> [AIM OF THE EXERCISE]:
The whole listing is to be returned exactly.
+++++
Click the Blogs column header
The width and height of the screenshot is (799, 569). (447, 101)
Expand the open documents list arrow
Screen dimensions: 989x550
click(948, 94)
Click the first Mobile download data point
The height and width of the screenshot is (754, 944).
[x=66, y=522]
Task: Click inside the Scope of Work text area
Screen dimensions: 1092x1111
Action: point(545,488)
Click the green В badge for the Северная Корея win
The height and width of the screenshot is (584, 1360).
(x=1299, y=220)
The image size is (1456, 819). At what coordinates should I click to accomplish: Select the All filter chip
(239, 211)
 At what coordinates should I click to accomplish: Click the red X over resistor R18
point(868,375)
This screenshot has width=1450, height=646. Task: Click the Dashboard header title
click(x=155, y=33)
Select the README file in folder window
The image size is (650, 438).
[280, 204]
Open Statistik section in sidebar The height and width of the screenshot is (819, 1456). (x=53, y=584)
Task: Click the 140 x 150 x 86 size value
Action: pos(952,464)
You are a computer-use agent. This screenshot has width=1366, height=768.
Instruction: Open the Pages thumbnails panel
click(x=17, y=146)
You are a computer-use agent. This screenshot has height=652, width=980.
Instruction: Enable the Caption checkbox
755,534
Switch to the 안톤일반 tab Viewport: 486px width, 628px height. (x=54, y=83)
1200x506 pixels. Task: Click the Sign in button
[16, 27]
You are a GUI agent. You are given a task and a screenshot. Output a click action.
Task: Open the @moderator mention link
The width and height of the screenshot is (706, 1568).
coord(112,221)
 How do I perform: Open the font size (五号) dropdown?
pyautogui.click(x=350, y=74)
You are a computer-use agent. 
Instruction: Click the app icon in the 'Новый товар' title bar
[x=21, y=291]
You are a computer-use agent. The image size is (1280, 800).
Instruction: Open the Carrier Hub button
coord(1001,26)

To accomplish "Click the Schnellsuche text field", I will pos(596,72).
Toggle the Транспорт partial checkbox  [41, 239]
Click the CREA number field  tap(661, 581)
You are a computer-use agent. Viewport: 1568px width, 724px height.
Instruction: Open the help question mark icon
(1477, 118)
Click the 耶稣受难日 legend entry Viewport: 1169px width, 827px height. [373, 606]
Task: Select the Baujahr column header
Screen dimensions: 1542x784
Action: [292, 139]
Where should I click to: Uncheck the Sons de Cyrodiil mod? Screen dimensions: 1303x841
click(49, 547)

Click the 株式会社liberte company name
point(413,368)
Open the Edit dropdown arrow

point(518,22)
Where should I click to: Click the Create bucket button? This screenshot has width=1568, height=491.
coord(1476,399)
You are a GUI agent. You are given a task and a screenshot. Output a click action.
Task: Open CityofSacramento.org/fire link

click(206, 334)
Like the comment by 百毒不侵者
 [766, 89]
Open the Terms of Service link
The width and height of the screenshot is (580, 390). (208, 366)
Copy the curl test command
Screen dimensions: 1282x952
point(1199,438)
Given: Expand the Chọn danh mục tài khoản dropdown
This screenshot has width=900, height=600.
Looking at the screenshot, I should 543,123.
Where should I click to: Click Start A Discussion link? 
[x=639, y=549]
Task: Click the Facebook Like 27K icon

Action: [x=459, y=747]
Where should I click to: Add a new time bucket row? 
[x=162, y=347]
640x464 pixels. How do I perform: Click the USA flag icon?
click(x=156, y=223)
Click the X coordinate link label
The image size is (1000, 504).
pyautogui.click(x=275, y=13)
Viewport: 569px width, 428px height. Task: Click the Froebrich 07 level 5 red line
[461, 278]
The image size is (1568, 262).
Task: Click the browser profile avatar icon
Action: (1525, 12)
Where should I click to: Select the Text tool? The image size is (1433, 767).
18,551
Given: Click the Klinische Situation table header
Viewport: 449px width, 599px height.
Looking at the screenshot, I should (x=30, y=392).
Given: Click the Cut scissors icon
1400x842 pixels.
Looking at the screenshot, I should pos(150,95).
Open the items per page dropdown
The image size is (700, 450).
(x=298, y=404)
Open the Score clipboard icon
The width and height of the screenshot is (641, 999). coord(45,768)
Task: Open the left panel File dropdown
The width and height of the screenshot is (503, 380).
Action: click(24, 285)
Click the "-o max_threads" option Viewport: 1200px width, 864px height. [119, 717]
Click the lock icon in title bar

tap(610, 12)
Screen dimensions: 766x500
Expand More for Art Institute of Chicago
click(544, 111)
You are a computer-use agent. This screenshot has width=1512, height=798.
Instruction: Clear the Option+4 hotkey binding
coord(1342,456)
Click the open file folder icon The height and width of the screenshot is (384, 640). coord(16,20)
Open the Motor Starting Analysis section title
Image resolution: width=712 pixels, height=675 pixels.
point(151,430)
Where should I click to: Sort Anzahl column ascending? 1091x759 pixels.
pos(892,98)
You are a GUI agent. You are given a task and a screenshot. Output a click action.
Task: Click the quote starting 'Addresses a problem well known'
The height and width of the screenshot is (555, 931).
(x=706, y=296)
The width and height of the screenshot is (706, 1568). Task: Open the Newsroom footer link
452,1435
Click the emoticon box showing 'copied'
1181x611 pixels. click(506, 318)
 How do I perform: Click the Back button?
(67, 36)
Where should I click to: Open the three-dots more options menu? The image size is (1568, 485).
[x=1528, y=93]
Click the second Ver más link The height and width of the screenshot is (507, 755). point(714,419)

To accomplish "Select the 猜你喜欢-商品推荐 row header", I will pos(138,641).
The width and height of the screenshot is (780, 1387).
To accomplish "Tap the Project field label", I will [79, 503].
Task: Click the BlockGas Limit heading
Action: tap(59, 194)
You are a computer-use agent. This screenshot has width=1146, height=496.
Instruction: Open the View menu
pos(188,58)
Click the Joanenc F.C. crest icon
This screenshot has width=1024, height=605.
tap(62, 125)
+++++
> [FINISHED TASK]:
Click the Blogs column header
The width and height of the screenshot is (799, 569). (447, 101)
Expand the open documents list arrow
Screen dimensions: 989x550
click(948, 94)
Click the first Mobile download data point
The height and width of the screenshot is (754, 944).
[x=66, y=522]
Task: Click inside the Scope of Work text area
Screen dimensions: 1092x1111
Action: point(545,488)
Click the green В badge for the Северная Корея win
The height and width of the screenshot is (584, 1360).
(x=1299, y=220)
The image size is (1456, 819). At what coordinates should I click to accomplish: Select the All filter chip
(239, 211)
 At what coordinates should I click to accomplish: Click the red X over resistor R18
point(868,375)
This screenshot has width=1450, height=646. Task: Click the Dashboard header title
click(x=155, y=33)
Select the README file in folder window
The image size is (650, 438).
[280, 204]
Open Statistik section in sidebar The height and width of the screenshot is (819, 1456). (x=53, y=584)
Task: Click the 140 x 150 x 86 size value
Action: pos(952,464)
You are a computer-use agent. This screenshot has width=1366, height=768.
Instruction: Open the Pages thumbnails panel
click(x=17, y=146)
You are a computer-use agent. This screenshot has height=652, width=980.
Instruction: Enable the Caption checkbox
755,534
Switch to the 안톤일반 tab Viewport: 486px width, 628px height. (x=54, y=83)
1200x506 pixels. Task: Click the Sign in button
[16, 27]
You are a GUI agent. You are given a task and a screenshot. Output a click action.
Task: Open the @moderator mention link
The width and height of the screenshot is (706, 1568).
coord(112,221)
 How do I perform: Open the font size (五号) dropdown?
pyautogui.click(x=350, y=74)
You are a computer-use agent. 
Instruction: Click the app icon in the 'Новый товар' title bar
[x=21, y=291]
You are a computer-use agent. The image size is (1280, 800).
Instruction: Open the Carrier Hub button
coord(1001,26)

To accomplish "Click the Schnellsuche text field", I will pos(596,72).
Toggle the Транспорт partial checkbox  [41, 239]
Click the CREA number field  tap(661, 581)
You are a computer-use agent. Viewport: 1568px width, 724px height.
Instruction: Open the help question mark icon
(1477, 118)
Click the 耶稣受难日 legend entry Viewport: 1169px width, 827px height. [373, 606]
Task: Select the Baujahr column header
Screen dimensions: 1542x784
Action: [292, 139]
Where should I click to: Uncheck the Sons de Cyrodiil mod? Screen dimensions: 1303x841
click(49, 547)

Click the 株式会社liberte company name
point(413,368)
Open the Edit dropdown arrow

point(518,22)
Where should I click to: Click the Create bucket button? This screenshot has width=1568, height=491.
coord(1476,399)
You are a GUI agent. You are given a task and a screenshot. Output a click action.
Task: Open CityofSacramento.org/fire link

click(206, 334)
Like the comment by 百毒不侵者
 [766, 89]
Open the Terms of Service link
The width and height of the screenshot is (580, 390). (208, 366)
Copy the curl test command
Screen dimensions: 1282x952
point(1199,438)
Given: Expand the Chọn danh mục tài khoản dropdown
This screenshot has width=900, height=600.
Looking at the screenshot, I should 543,123.
Where should I click to: Click Start A Discussion link? 
[x=639, y=549]
Task: Click the Facebook Like 27K icon

Action: [x=459, y=747]
Where should I click to: Add a new time bucket row? 
[x=162, y=347]
640x464 pixels. How do I perform: Click the USA flag icon?
click(x=156, y=223)
Click the X coordinate link label
The image size is (1000, 504).
pyautogui.click(x=275, y=13)
Viewport: 569px width, 428px height. Task: Click the Froebrich 07 level 5 red line
[461, 278]
The image size is (1568, 262).
Task: Click the browser profile avatar icon
Action: (1525, 12)
Where should I click to: Select the Text tool? The image size is (1433, 767).
18,551
Given: Click the Klinische Situation table header
Viewport: 449px width, 599px height.
Looking at the screenshot, I should (x=30, y=392).
Given: Click the Cut scissors icon
1400x842 pixels.
Looking at the screenshot, I should pos(150,95).
Open the items per page dropdown
The image size is (700, 450).
(x=298, y=404)
Open the Score clipboard icon
The width and height of the screenshot is (641, 999). coord(45,768)
Task: Open the left panel File dropdown
The width and height of the screenshot is (503, 380).
Action: click(24, 285)
Click the "-o max_threads" option Viewport: 1200px width, 864px height. [119, 717]
Click the lock icon in title bar

tap(610, 12)
Screen dimensions: 766x500
Expand More for Art Institute of Chicago
click(544, 111)
You are a computer-use agent. This screenshot has width=1512, height=798.
Instruction: Clear the Option+4 hotkey binding
coord(1342,456)
Click the open file folder icon The height and width of the screenshot is (384, 640). coord(16,20)
Open the Motor Starting Analysis section title
Image resolution: width=712 pixels, height=675 pixels.
point(151,430)
Where should I click to: Sort Anzahl column ascending? 1091x759 pixels.
pos(892,98)
You are a GUI agent. You are given a task and a screenshot. Output a click action.
Task: Click the quote starting 'Addresses a problem well known'
The height and width of the screenshot is (555, 931).
(x=706, y=296)
The width and height of the screenshot is (706, 1568). Task: Open the Newsroom footer link
452,1435
Click the emoticon box showing 'copied'
1181x611 pixels. click(506, 318)
 How do I perform: Click the Back button?
(67, 36)
Where should I click to: Open the three-dots more options menu? The image size is (1568, 485).
[x=1528, y=93]
Click the second Ver más link The height and width of the screenshot is (507, 755). point(714,419)

To accomplish "Select the 猜你喜欢-商品推荐 row header", I will pos(138,641).
The width and height of the screenshot is (780, 1387).
To accomplish "Tap the Project field label", I will [79, 503].
Task: Click the BlockGas Limit heading
Action: tap(59, 194)
You are a computer-use agent. This screenshot has width=1146, height=496.
Instruction: Open the View menu
pos(188,58)
Click the Joanenc F.C. crest icon
This screenshot has width=1024, height=605.
tap(62, 125)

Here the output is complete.